----- Supplied material -----

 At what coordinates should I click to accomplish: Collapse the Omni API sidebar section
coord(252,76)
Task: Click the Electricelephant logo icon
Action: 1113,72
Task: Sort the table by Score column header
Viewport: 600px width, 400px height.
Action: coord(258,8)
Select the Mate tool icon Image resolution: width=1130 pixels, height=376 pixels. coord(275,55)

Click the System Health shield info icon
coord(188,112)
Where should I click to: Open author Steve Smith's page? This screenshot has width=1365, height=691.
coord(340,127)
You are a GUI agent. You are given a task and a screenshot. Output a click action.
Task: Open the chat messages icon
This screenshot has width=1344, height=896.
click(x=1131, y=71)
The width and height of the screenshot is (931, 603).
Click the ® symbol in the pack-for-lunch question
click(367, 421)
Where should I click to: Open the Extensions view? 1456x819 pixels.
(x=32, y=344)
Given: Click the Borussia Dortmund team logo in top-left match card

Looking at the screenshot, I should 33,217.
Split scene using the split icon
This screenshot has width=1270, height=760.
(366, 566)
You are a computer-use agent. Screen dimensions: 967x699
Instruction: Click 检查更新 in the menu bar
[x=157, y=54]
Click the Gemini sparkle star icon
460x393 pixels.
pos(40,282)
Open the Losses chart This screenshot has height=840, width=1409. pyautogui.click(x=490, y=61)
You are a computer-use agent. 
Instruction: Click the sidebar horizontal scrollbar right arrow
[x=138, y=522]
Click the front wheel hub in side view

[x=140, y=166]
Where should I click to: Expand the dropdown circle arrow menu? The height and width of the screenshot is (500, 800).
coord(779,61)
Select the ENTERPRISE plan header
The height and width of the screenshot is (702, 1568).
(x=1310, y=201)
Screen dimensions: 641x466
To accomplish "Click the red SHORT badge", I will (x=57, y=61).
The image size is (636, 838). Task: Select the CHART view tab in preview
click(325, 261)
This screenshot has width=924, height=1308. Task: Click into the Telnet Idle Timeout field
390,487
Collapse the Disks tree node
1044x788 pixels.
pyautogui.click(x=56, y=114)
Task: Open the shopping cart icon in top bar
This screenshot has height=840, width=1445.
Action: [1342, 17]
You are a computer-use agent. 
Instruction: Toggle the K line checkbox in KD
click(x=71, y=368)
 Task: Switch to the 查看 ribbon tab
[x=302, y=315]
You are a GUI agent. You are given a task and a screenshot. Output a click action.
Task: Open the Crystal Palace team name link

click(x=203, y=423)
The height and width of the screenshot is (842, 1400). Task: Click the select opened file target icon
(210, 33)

-----

## Task goal
Reproduce all of the material above word for word, keeping every line in its original order.

## Solution below
 At what coordinates should I click to accomplish: Collapse the Omni API sidebar section
coord(252,76)
Task: Click the Electricelephant logo icon
Action: 1113,72
Task: Sort the table by Score column header
Viewport: 600px width, 400px height.
Action: coord(258,8)
Select the Mate tool icon Image resolution: width=1130 pixels, height=376 pixels. coord(275,55)

Click the System Health shield info icon
coord(188,112)
Where should I click to: Open author Steve Smith's page? This screenshot has width=1365, height=691.
coord(340,127)
You are a GUI agent. You are given a task and a screenshot. Output a click action.
Task: Open the chat messages icon
This screenshot has width=1344, height=896.
click(x=1131, y=71)
The width and height of the screenshot is (931, 603).
Click the ® symbol in the pack-for-lunch question
click(367, 421)
Where should I click to: Open the Extensions view? 1456x819 pixels.
(x=32, y=344)
Given: Click the Borussia Dortmund team logo in top-left match card

Looking at the screenshot, I should 33,217.
Split scene using the split icon
This screenshot has width=1270, height=760.
(366, 566)
You are a computer-use agent. Screen dimensions: 967x699
Instruction: Click 检查更新 in the menu bar
[x=157, y=54]
Click the Gemini sparkle star icon
460x393 pixels.
pos(40,282)
Open the Losses chart This screenshot has height=840, width=1409. pyautogui.click(x=490, y=61)
You are a computer-use agent. 
Instruction: Click the sidebar horizontal scrollbar right arrow
[x=138, y=522]
Click the front wheel hub in side view

[x=140, y=166]
Where should I click to: Expand the dropdown circle arrow menu? The height and width of the screenshot is (500, 800).
coord(779,61)
Select the ENTERPRISE plan header
The height and width of the screenshot is (702, 1568).
(x=1310, y=201)
Screen dimensions: 641x466
To accomplish "Click the red SHORT badge", I will (x=57, y=61).
The image size is (636, 838). Task: Select the CHART view tab in preview
click(325, 261)
This screenshot has width=924, height=1308. Task: Click into the Telnet Idle Timeout field
390,487
Collapse the Disks tree node
1044x788 pixels.
pyautogui.click(x=56, y=114)
Task: Open the shopping cart icon in top bar
This screenshot has height=840, width=1445.
Action: [1342, 17]
You are a computer-use agent. 
Instruction: Toggle the K line checkbox in KD
click(x=71, y=368)
 Task: Switch to the 查看 ribbon tab
[x=302, y=315]
You are a GUI agent. You are given a task and a screenshot. Output a click action.
Task: Open the Crystal Palace team name link

click(x=203, y=423)
The height and width of the screenshot is (842, 1400). Task: Click the select opened file target icon
(210, 33)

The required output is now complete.